My homemade baguette was imperfectly shaped and slashed, but it tasted nearly right. Photo: Erica MacLean.
One of the great Black intellectuals of his era, Baldwin posited race as the central conflict in American life—and identified the “innocence” of race as the white man’s central crime. “I can conceive of no Negro native to this country who has not, by the age of puberty, been irreparably scarred by the conditions of his life,” he writes in Notes of a Native Son. He believed that America taught Black people “with brutal clarity, and in as many ways as possible, that you were a worthless human being. You were not expected to aspire to excellence: you were expected to make peace with mediocrity.” This schooling made it impossible to love self or family, made it impossible to live as a Black person in America—Rufus, the main character of Another Country, dies by suicide. In later years, Baldwin claimed that the nation’s fundamental qualities had remained unchanged despite integration and civil rights. “Europe has not yet left Africa, and black men here are not yet free,” he writes in The Fire Next Time. These facts contain “the gravest implications for us all” because “the Negroes of this country may never be able to rise to power, but they are very well placed indeed to precipitate chaos and ring down the curtain on the American dream.”

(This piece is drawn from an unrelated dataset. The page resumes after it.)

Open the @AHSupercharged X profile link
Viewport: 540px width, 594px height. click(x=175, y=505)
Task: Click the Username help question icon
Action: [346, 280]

The 2016 documentary I Am Not Your Negro juxtaposes Baldwin’s words and speeches with images of contemporary protest against police violence in places like Ferguson, Missouri, to great effect.
A character in Another Country cooks a plate of pork and rice with salad during a domestic dispute. This version is from the culinary icon Edna Lewis. Photo: Erica MacLean.
The root of the racism that defines life in America, Baldwin felt, is fear. White people, Baldwin says in The Fire Next Time, “had robbed black people of their liberty and … profited by this theft every hour that they lived.” The white man despises the Black man because doing so provides him with a feeling of superiority and he cannot face his crimes against the Black man. “A vast amount of the energy that goes into what we call the Negro problem is produced by the white man’s profound desire not to be judged by those who are not white,” Baldwin writes. Elsewhere, he says: “The crime of which I accuse my country and my countrymen, and for which neither I nor time nor history will ever forgive them, [is] that they have destroyed and are destroying hundreds of thousands of lives and do not know it and do not want to know it.”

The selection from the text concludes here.